Mac Developer Library

Developer

CoreFoundation Framework Reference CFStringTokenizer Reference

Options
Deployment Target:

On This Page
Language:

CFStringTokenizer Reference

Inheritance


Not Applicable

Conforms To


Not Applicable

Import Statement


Swift

import CoreFoundation

Objective-C

@import CoreFoundation;

CFStringTokenizer allows you to tokenize strings into words, sentences or paragraphs in a language-neutral way. It supports languages such as Japanese and Chinese that do not delimit words by spaces, as well as de-compounding German compounds. You can obtain Latin transcription for tokens. It also provides language identification API.

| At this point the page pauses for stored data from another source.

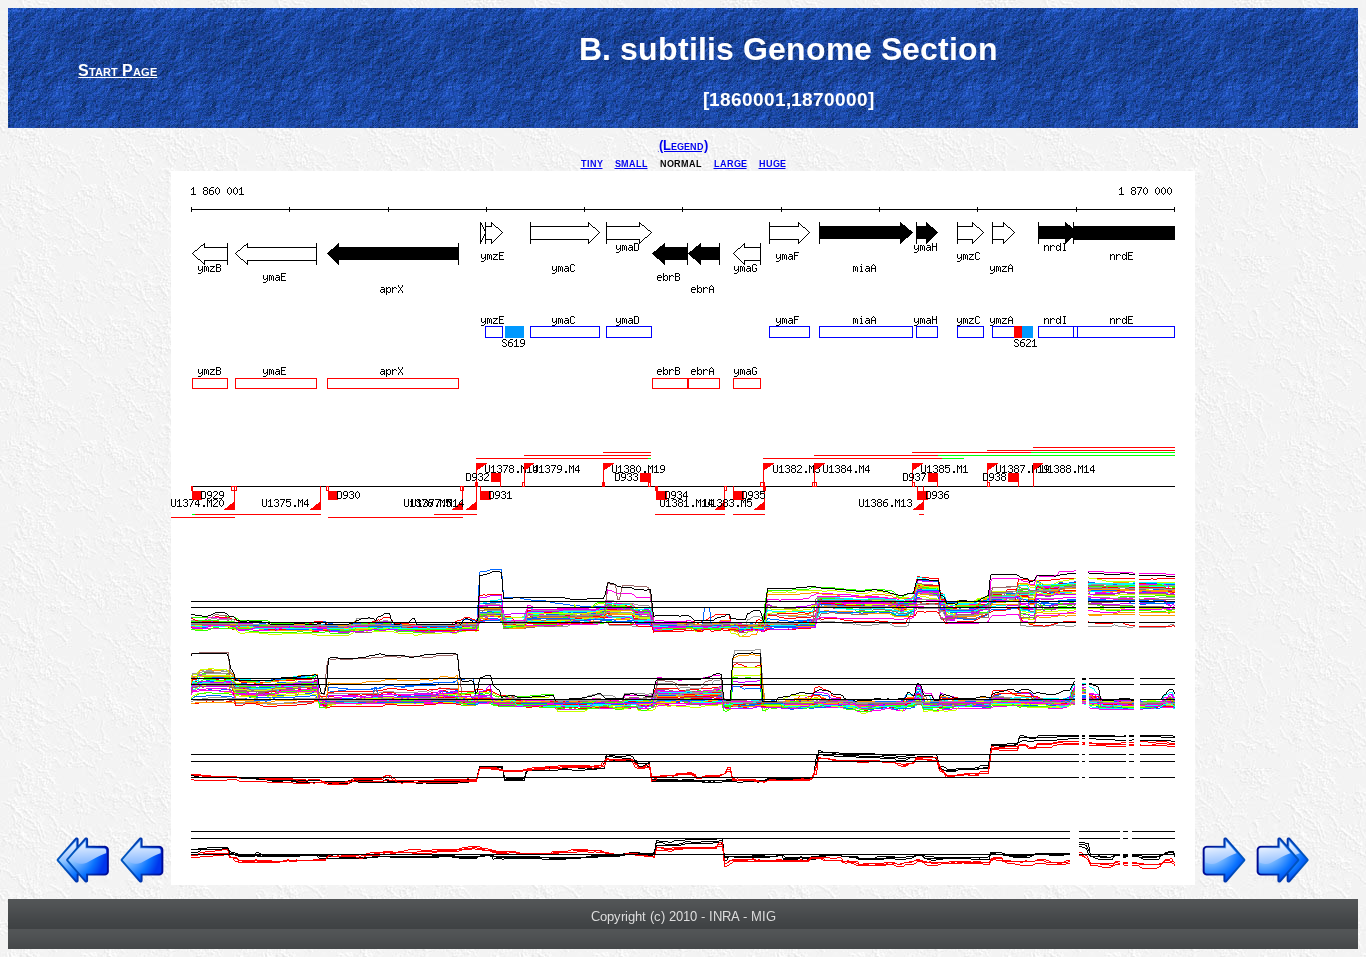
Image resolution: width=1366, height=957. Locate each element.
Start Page (117, 70)
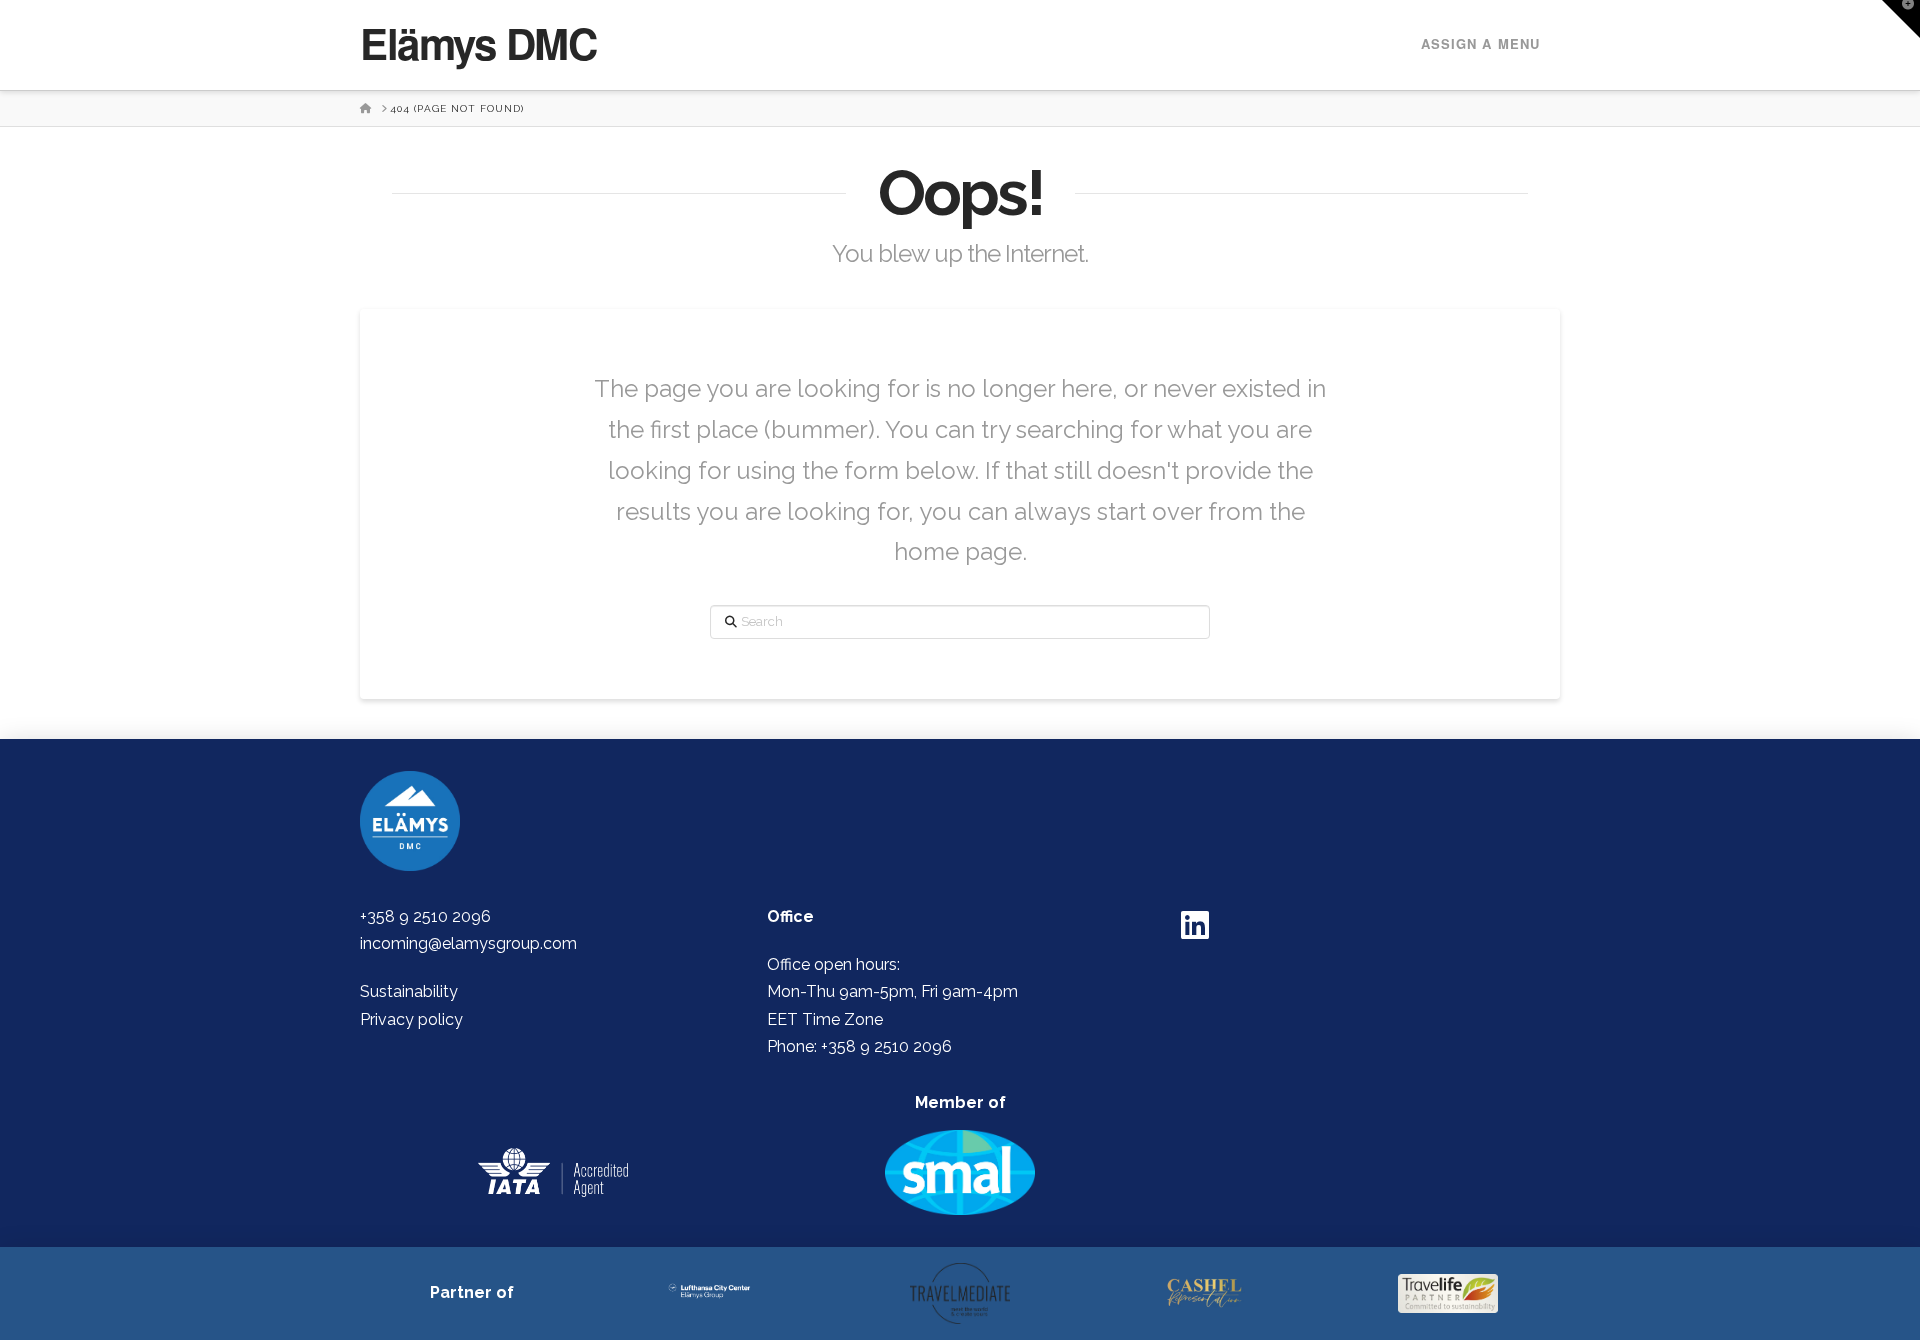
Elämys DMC (478, 43)
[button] (1901, 19)
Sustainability (409, 991)
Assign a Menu (1480, 43)
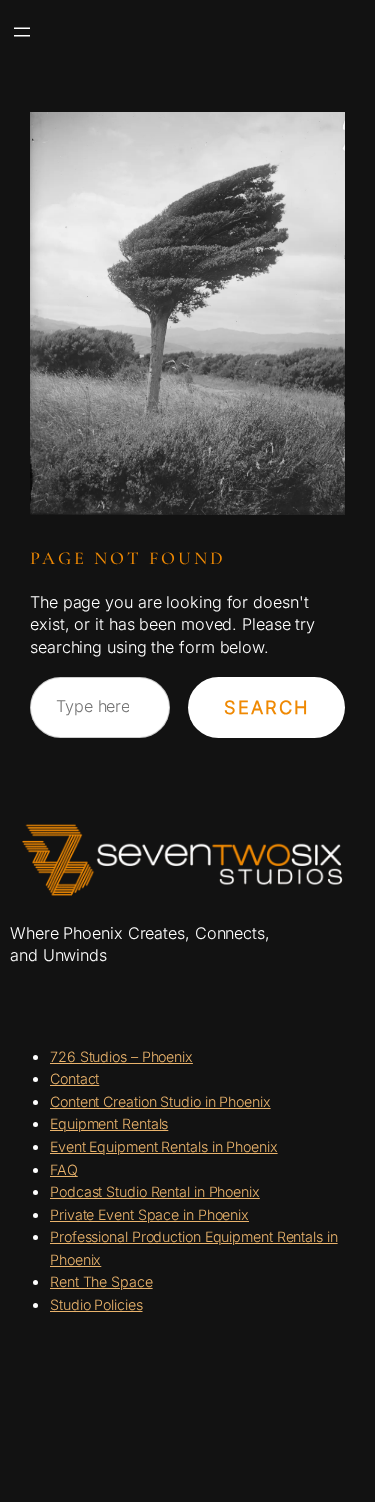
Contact (74, 1078)
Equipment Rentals (109, 1123)
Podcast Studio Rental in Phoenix (155, 1191)
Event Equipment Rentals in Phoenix (164, 1146)
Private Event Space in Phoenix (149, 1214)
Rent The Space (101, 1281)
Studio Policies (96, 1304)
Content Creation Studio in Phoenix (160, 1101)
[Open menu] (22, 32)
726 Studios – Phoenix (121, 1056)
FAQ (64, 1169)
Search (266, 707)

You can use a CFStringTokenizer to break a string into tokens (sub-strings) on the basis of words, sentences, or paragraphs. When you create a tokenizer, you can supply options to further modify the tokenization—see Tokenization Modifiers.

In addition, with CFStringTokenizer:

To find a token that includes the character specified by character index and set it as the current token, you call CFStringTokenizerGoToTokenAtIndex. To advance to the next token and set it as the current token, you call CFStringTokenizerAdvanceToNextToken. To get the range of current token, you call CFStringTokenizerGetCurrentTokenRange. You can use CFStringTokenizerCopyCurrentTokenAttribute to get the attribute of the current token. If the current token is a compound, you can call CFStringTokenizerGetCurrentSubTokens to retrieve the subtokens or derived subtokens contained in the compound token. To guess the language of a string, you call CFStringTokenizerCopyBestStringLanguage.

Functions

  • Returns a tokenizer for a given string.

    Declaration

    Swift

    func CFStringTokenizerCreate(_ alloc: CFAllocator!, _ string: CFString!, _ range: CFRange, _ options: CFOptionFlags, _ locale: CFLocale!) -> CFStringTokenizer!

    Objective-C

    CFStringTokenizerRef CFStringTokenizerCreate ( CFAllocatorRef alloc, CFStringRef string, CFRange range, CFOptionFlags options, CFLocaleRef locale );

    Parameters

    alloc

    The allocator to use to allocate memory for the new object. Pass NULL or kCFAllocatorDefault to use the current default allocator.

    string

    The string to tokenize.

    range

    The range of the characters in string to tokenize.

    options

    A tokenization unit option that specifies how string should be tokenized. The options can be modified by adding unit modifier options to tell the tokenizer to prepare specified attributes when it tokenizes string.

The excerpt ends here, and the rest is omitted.